One of the reasons why the country may take against him as a result of his behaviour is that whilst he and his chums were quite deliberately working to a plan long conceived, it is quite evident that the those plans did not for a moment involve the interests of the country but had everything to do with the interests of Brown, his Camarilla of smug, preening Lieutenants and the Labour Party. As they have been planning, according to David Miliband, the next ten years of Labour Government (a remark that the Unctuous Little Squirt may yet come greatly to rue) and playing their mind games, the interests of the nation have been studiously ignored. The public, despite what they evidently believe of it, is not stupid and will understand that this is so. In their arrogance lies the seeds of their own destruction.

Whilst they were out trying to fix the future of themselves and their party, the future of the United Kingdom as an independent sovereign nation state lies unattended in a bottom drawer of the PM’s desk. For the final draft of the Constitution Mark II is now available in anticipation of Lisbon Summit which awaits the week after next. As EU Referendum has reminded us: There is still a referendum for which to fight.

Brown was asked about the Treaty and the issue of a Referendum by Andrew Marr this morning. I would like to be able to say ‘pressed by Andrew Marr’ but, as you might divine from the fact that this cowardly Prime Minister chose Marr as the vehicle for the exposition of the depth of his yellow streak, Marr does not do ‘pressed’. This was what Brown had to say:

ANDREW MARR: But people don’t get a vote on it. The other thing that people want to vote on, as you know very well, you said you were listening to the people. 80 per cent of the people want to vote on the European Treaty. Are you going to let them have one?

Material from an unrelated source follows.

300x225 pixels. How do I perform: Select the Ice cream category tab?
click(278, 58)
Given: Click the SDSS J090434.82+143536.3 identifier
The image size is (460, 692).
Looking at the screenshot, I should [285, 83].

GORDON BROWN: Well, I’ve said before, you know, if this was about the Euro we’d have a referendum. If this was the old proposal we’d have a referendum.

ANDREW MARR: 90 per cent of the old constitution.

GORDON BROWN: But you know, I said before we went to Brussels, and Tony Blair and I talked about this, and we said publicly, if we achieved our red lines then we could not honestly say this was fundamental constitutional change. And therefore we could not honestly recommend to people that it was a referendum that should follow from it. Now, I’ve got now to make sure that these red lines are implemented in practice.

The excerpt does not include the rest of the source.